> Data extracted from a collection:
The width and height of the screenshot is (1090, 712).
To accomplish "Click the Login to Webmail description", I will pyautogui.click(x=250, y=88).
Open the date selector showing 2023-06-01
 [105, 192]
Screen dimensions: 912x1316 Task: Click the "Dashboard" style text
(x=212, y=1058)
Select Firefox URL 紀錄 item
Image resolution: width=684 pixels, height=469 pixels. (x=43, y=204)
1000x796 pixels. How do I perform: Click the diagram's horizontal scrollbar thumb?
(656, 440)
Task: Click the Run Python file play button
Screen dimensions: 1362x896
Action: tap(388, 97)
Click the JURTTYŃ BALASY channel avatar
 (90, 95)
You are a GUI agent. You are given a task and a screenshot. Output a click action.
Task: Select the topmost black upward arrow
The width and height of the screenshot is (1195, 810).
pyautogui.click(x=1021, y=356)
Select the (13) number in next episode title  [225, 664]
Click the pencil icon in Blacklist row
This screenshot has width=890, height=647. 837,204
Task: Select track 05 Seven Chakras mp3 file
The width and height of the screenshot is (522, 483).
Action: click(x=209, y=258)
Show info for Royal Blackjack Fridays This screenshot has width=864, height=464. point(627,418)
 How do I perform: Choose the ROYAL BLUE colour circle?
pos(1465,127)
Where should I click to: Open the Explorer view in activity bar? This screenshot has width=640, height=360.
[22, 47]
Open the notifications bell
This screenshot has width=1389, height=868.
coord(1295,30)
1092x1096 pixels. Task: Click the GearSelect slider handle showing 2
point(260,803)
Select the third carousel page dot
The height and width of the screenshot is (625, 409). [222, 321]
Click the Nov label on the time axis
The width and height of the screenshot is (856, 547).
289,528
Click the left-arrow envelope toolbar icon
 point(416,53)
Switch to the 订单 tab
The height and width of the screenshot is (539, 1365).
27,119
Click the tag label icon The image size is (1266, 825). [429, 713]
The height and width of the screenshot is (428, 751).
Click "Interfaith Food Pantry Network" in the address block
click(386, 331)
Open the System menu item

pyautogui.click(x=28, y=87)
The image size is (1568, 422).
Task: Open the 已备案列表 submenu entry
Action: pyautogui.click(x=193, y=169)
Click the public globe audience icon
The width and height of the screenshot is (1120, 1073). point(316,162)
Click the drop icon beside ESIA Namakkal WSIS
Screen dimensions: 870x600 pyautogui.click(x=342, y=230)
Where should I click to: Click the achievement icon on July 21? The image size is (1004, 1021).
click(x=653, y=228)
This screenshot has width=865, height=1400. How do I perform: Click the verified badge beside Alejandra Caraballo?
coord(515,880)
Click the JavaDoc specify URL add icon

> Your task: Print exactly, and only, the lines from the line that contains "Click the drop icon beside ESIA Namakkal WSIS" through the last line of the records.

> Completed exercise:
Click the drop icon beside ESIA Namakkal WSIS
Screen dimensions: 870x600 pyautogui.click(x=342, y=230)
Where should I click to: Click the achievement icon on July 21? The image size is (1004, 1021).
click(x=653, y=228)
This screenshot has width=865, height=1400. How do I perform: Click the verified badge beside Alejandra Caraballo?
coord(515,880)
Click the JavaDoc specify URL add icon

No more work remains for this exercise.